Aunque fenece ahora la desdichada presidencia mexicana del G-20, el año próximo corresponderá a Rusia tratar de recuperar alguna relevancia para este mecanismo informal de coordinación multilateral, cuya necesidad es evidente ante las secuelas de la crisis que no dejan de manifestarse. Con la zona del euro sumida en una segunda recesión, con el riesgo de que Estados Unidos se despeñe desde el acantilado fiscal –que el resultado electoral del martes no disipa de manera automática–, con el repliegue de las grandes economías emergentes dinámicas, entre otros factores, es urgente que el G-20 recupere el espíritu de Pittsburg e induzca, de manera efectiva, la reactivación y el empleo. Sin embargo, no son favorables los auspicios para que se produzca la resurrección.

Las muy escasas notas que la prensa internacional dedicó a la reunión del G-20 destacaron sobre todo las ausencias. Se anunció que no se tomaron la molestia de viajar a México el secretario del Tesoro estadunidense, Timothy Geithner, ni el presidente del Banco Central Europeo, Mario Draghi. La crisis en la eurozona y el impasse legislativo estadunidense en materia presupuestal, los temas centrales de preocupación, fueron discutidos in absentia de los responsables directos. En homenaje a la transparencia, la presidencia mexicana del G-20 no dio a conocer la nómina de las delegaciones asistentes, temerosa quizá de que alguien advirtiera esas y quizá otras ausencias. En cambio, vinieron muchos funcionarios de órganos multilaterales, la elite de la burocracia multinacional. Aparecieron en casi todas las fotografías y no cesaron de formular declaraciones de todo género. Destacó la ubicua presencia del secretario general de la OCDE, quien parecía sentirse en casa. En la foto de familia aparecen 54 personas –dos de ellas mujeres, por si alguien se pregunta sobre el equilibrio de género en el círculo oficial de las altas finanzas internacionales– y la página web de la Presidencia mexicana no se preocupa por identificarlas, como reflejo del temor ya señalado: que se sepa quién faltó.

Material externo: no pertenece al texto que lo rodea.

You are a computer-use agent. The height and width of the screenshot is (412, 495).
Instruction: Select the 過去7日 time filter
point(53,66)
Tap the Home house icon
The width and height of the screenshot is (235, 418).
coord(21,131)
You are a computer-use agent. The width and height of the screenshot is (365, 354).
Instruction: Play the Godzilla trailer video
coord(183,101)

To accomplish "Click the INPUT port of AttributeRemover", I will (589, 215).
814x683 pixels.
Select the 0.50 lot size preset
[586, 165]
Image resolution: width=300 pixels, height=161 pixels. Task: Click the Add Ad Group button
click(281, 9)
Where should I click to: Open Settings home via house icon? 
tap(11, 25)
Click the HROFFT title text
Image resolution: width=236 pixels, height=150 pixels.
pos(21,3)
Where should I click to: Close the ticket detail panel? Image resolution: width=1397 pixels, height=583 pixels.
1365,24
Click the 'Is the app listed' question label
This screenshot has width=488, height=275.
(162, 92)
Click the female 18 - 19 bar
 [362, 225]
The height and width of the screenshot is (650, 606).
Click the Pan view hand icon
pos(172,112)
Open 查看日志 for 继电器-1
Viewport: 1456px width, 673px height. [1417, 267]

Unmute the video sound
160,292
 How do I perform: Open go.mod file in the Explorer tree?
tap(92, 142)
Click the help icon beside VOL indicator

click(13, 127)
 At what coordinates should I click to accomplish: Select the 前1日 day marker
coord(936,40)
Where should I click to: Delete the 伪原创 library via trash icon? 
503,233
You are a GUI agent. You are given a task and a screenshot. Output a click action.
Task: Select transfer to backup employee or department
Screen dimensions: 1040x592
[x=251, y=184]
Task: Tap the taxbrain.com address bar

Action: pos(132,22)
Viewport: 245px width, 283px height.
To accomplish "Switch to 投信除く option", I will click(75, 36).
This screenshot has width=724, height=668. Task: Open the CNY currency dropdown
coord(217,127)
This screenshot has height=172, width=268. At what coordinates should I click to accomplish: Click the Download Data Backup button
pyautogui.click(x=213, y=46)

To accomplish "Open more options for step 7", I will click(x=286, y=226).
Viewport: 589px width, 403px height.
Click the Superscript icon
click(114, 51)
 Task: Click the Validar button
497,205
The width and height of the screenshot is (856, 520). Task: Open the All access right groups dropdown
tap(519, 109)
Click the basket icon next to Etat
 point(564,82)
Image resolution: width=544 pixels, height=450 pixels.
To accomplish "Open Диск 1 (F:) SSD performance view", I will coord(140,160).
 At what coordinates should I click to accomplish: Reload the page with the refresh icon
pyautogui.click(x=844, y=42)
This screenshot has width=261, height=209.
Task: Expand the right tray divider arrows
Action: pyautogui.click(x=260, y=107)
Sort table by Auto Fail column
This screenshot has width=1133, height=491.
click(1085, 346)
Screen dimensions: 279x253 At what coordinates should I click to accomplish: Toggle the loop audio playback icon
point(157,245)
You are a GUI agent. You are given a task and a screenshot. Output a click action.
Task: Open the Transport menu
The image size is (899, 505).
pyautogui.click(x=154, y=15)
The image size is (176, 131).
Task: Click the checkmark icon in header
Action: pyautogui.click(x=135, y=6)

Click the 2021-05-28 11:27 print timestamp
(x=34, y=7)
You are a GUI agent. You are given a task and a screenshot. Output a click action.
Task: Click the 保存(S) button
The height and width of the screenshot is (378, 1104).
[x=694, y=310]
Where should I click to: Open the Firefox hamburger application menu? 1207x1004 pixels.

Una vez más, el G-20 repite promesas que suenan un poco desgastadas. Ahora, en el comunicado de noviembre, afirman: Haremos todo lo necesario para fortalecer una situación en general saludable y el crecimiento de la economía global. En Los Cabos, en junio, habían señalado: Estamos comprometidos a adoptar todas las medidas de política que se requieran para fortalecer la demanda [y] apoyar el crecimiento global. Entre una y otra fechas, como el propio G-20 admite, se deterioró el entorno global para el crecimiento y el empleo y aumentaron los riesgos recesivos y contraccionistas. La realidad no parece escuchar las promesas que se formulan. Una muestra notable de la autocomplacencia de ministros y gobernadores se encuentra en el párrafo tres del comunicado final de la reunión de México. Afirman: Hemos hecho progresos significativos en la implementación de los compromisos señalados en el Plan de Acción de Los Cabos para el Crecimiento y el Empleo. A renglón seguido enumeran, entre otros, los siguientes: el lanzamiento del Mecanismo Europeo de Estabilización; la decisión del BCE sobre Transacciones Monetarias Directas y el establecimiento en Europa de un mecanismo único de supervisión de los bancos. Estos tres ejemplos corresponden a decisiones de autoridades y órganos europeos, ajenos al G-20, y los dos últimos ni siquiera son mencionados en el documento de Los Cabos. En realidad, el acuerdo sobre el supervisor bancario único aún está pendiente de formalizarse y faltan años para que entre en funcionamiento. Aunque el banco ya está dispuesto a realizar las transacciones mencionadas, hasta ahora nadie ha solicitado entrar en alguna, ante la excesiva condicionalidad recesiva que las acompaña. Falta acordar también detalles operativos cruciales del MEE, por lo que todavía no es un instrumento funcional. Son de este tipo los progresos de los que se presume.

La restauración de la confianza sigue considerándose un elemento crucial. El comunicado enumera cuatro prioridades: a) reconstruir la confianza y abatir los riesgos y la volatilidad en los mercados financieros internacionales; b) contribuir a una más acelerada recuperación de la economía y de la creación de empleos; c) promover los fundamentos de una expansión fuerte, sostenible y equilibrada, y d) [mantener] abiertos comercio e inversión, mercados en expansión y resistir el proteccionismo en todas sus formas. En esta enumeración parece ignorarse que la confianza no volverá mientras no se abata el desempleo y se frene la desigualdad; la contribución de que se habla depende de la adopción de políticas efectivas de estímulo de la actividad y el empleo y el abandono de la obsesión con los equilibrios financieros de corto plazo, entre otros.